The clinical logic is straightforward: because metformin and SGLT2 inhibitors lower blood sugar through completely independent mechanisms, using both covers two different pathways at once. A real-world study published in Clinical Therapeutics found that people started on both metformin and an SGLT2 inhibitor from the point of diagnosis had significantly better cardiovascular outcomes at three years compared to those on metformin alone. The metformin-only group had a 44% higher risk of mortality, a 13% higher risk of heart failure, and a 24% higher risk of hospitalization. These benefits held even when blood sugar control was similar between the two groups, suggesting the combination does more than just lower glucose.

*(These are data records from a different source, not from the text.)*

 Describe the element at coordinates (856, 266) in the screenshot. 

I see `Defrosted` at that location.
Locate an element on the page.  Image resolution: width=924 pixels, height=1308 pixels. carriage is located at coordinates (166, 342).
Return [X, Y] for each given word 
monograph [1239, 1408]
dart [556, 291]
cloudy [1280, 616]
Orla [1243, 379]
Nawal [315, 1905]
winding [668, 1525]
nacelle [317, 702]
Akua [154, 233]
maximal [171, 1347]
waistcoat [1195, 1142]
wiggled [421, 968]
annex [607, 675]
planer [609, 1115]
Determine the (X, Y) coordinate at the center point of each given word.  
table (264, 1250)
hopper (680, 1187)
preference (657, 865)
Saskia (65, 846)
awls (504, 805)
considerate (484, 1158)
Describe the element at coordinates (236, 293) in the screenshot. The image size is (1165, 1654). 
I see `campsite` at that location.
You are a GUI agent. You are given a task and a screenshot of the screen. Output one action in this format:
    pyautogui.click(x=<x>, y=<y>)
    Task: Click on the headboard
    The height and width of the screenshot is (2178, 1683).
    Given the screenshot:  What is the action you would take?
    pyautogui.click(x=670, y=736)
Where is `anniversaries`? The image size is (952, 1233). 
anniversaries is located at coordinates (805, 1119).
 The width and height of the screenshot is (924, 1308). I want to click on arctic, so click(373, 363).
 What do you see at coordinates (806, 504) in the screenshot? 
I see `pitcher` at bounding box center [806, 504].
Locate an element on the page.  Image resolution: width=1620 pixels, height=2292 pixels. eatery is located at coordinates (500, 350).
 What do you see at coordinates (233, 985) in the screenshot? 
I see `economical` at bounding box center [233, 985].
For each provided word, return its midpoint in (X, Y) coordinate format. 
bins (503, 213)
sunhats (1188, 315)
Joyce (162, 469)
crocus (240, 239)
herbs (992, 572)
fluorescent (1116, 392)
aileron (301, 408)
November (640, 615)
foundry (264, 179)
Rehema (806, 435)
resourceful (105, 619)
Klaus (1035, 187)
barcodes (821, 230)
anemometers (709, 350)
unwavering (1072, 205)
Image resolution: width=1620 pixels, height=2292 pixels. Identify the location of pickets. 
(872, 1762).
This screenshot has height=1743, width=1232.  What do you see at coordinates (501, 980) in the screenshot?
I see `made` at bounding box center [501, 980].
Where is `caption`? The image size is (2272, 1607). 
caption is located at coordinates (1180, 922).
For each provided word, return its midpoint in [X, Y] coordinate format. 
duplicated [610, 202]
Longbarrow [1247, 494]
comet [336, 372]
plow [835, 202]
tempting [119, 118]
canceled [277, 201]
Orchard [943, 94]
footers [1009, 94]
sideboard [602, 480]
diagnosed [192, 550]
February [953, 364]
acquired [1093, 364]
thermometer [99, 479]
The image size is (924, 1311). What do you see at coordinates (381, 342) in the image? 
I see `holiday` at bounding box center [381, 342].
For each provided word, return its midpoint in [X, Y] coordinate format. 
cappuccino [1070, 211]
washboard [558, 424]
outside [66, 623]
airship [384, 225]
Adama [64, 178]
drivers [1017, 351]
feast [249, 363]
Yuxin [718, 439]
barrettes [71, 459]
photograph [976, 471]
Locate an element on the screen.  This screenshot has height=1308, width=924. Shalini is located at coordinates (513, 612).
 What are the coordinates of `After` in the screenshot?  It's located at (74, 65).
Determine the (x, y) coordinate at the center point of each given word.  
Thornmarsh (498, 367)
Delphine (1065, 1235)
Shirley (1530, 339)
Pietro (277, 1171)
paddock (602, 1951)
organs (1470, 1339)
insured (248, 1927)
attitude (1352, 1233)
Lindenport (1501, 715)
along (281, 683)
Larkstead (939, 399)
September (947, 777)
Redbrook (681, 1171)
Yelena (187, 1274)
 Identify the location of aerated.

Starting combination therapy early, rather than adding a second drug only after the first one proves insufficient, appears to offer meaningful advantages. Poor glucose control in the early months after a type 2 diabetes diagnosis is linked to worse long-term outcomes even if blood sugar improves later.

Which One Comes First

Metformin has been the standard first-line medication for type 2 diabetes for decades, largely because of its long safety record, low cost, and effectiveness. SGLT2 inhibitors are newer and typically more expensive, though their unique cardiovascular and kidney benefits have made them increasingly common as an early addition rather than a last resort. For people with existing heart failure or chronic kidney disease, an SGLT2 inhibitor may be prioritized regardless of blood sugar levels, because the organ-protective effects are valuable on their own.

If you’re taking metformin and your doctor adds an SGLT2 inhibitor, the two drugs complement each other without overlapping. They don’t compete for the same pathways, and their side effect profiles are distinct enough that combining them doesn’t typically amplify either drug’s downsides.